The president of the World Anti-Doping Agency, John Fahey, has raised the prospect of a significant amendment to the international drug code that could mean cannabis would only be banned in sports where it is a proven performance enhancer.
Such a move would vindicate the push for changes to the status of cannabis by a coalition of Australian sporting bodies, which converged in Sydney on Wednesday to discuss how Wada’s code should be overhauled more broadly.
A substance on Wada’s banned list – reviewed annually – must meet two of three criteria: that it is proven to be performance enhancing, is against the spirit of sport, or is dangerous to the health of athletes.
Under such rules, cannabis qualifies as a banned substance in the view of Wada, but sports bodies are advocating that the criteria should be reviewed, which could eventually see cannabis cut from the list.
It is widely acknowledged that in fast-paced sports cannabis does not enhance performance. Yet in pursuits where a steady hand is required – such as pistol shooting and golf – the drug could prove advantageous.
Among others in Australia’s Coalition of Major Professional and Participation Sports, representatives from Athletics Australia, Cricket Australia, the National Rugby League and the Australian Football League (Aussie rules) met Wada’s director general, David Howman. Afterwards Fahey said: “There are those who believe that our current criteria need to be amended and that will be given appropriate consideration through this review process.

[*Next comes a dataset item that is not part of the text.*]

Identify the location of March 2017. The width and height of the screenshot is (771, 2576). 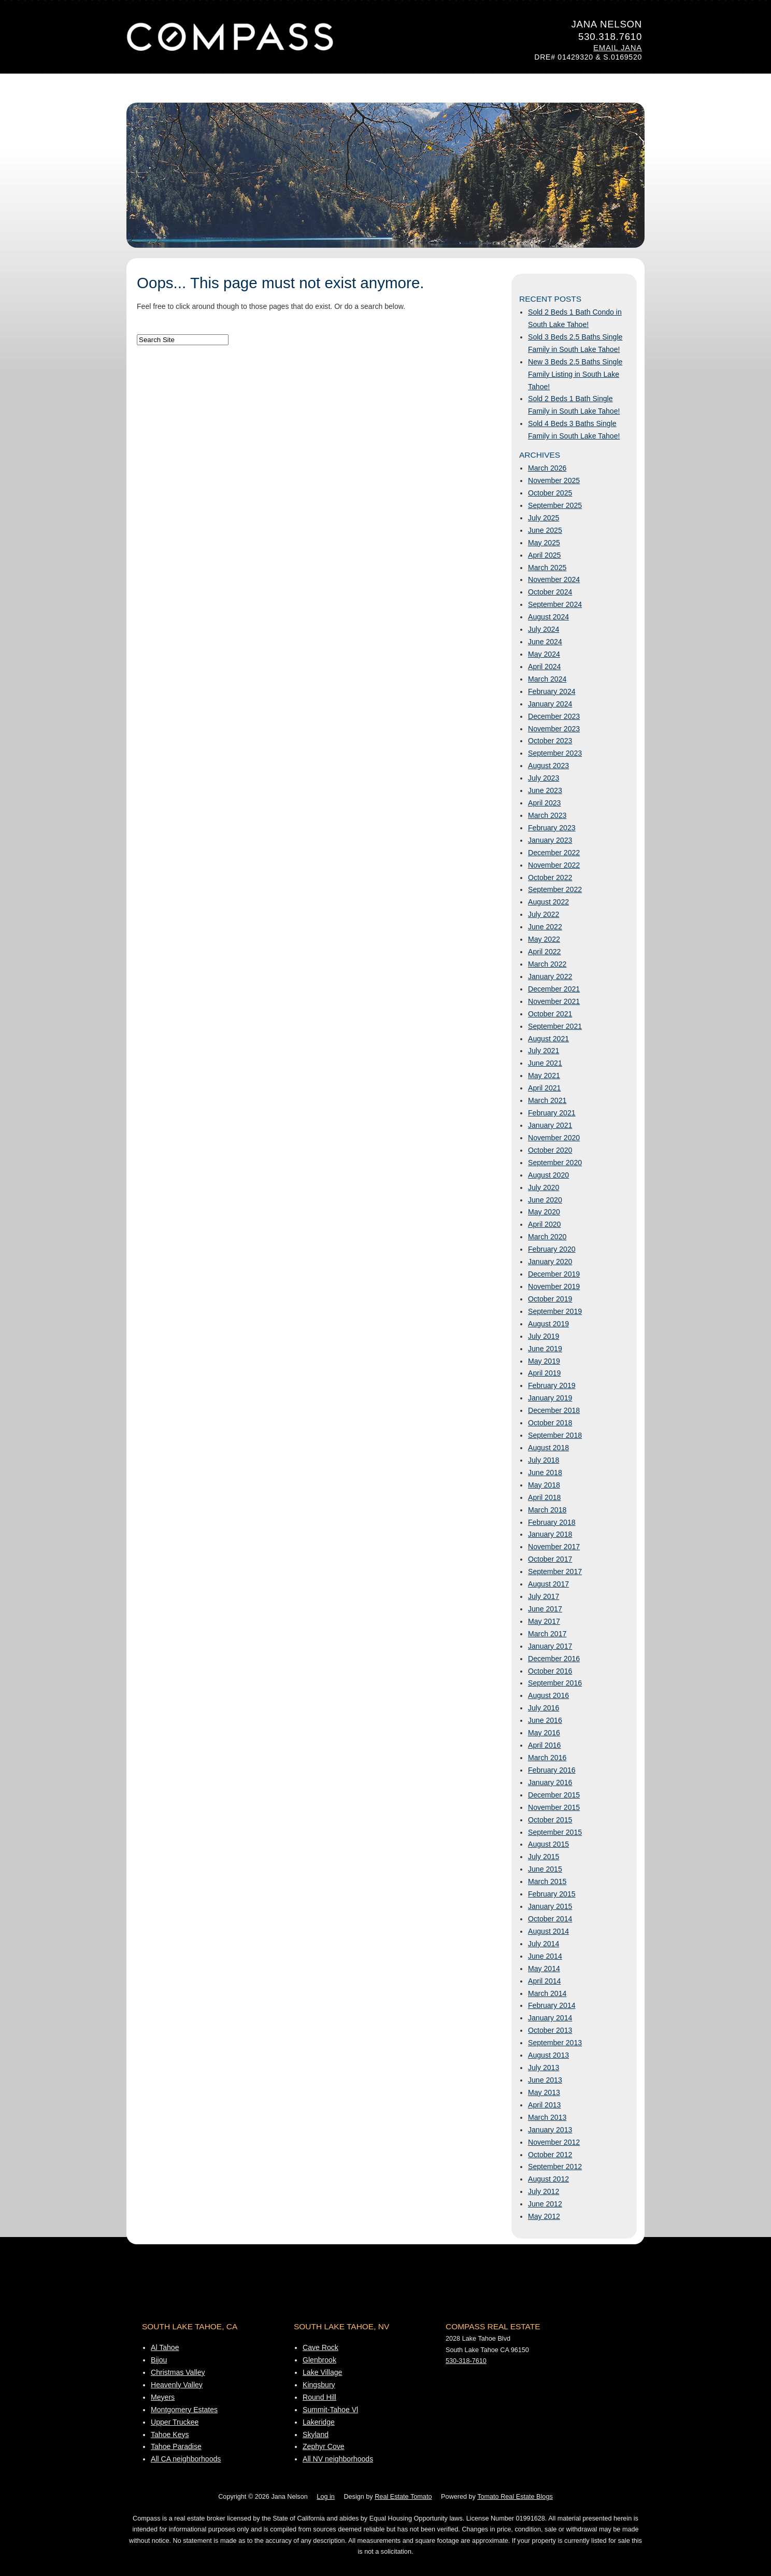
(547, 1634).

“Specifically to cannabis, I can only say to those, particularly in the football codes who have expressed concern that we’re focusing on an area that really isn’t about cheating in sport, I urge them to put a request up to Wada, which will be given to our list committee who will examine it.
“I won’t express a view, I’ll simply say it will be thoroughly examined. There are some substances today that are banned in some sports but not in others. That may well be an option they [the Wada banned-list committee] may wish to come to the board with in due course. But I won’t pre-empt that, I’ll let them decide without any influence from me.”
Under Wada’s code, athletes who test positive for cannabis on match-days face bans of up to two years. In recent cases athletes have received three-month bans or have been warned.
It is the view of the AFL Players’ Association that the AFL’s illicit drugs policy tackles cannabis use better than Wada’s. The AFL and the AFLPA have long believed cannabis should not be on Wada’s list of banned match-day performance-enhancing drugs, but as a signatory to the Wada code they have to comply.
Wada will not settle its new code until November 2013 and Fahey said everything was up for debate: “This list committee examines every year whether there’s a need to add to the list or to take things off.”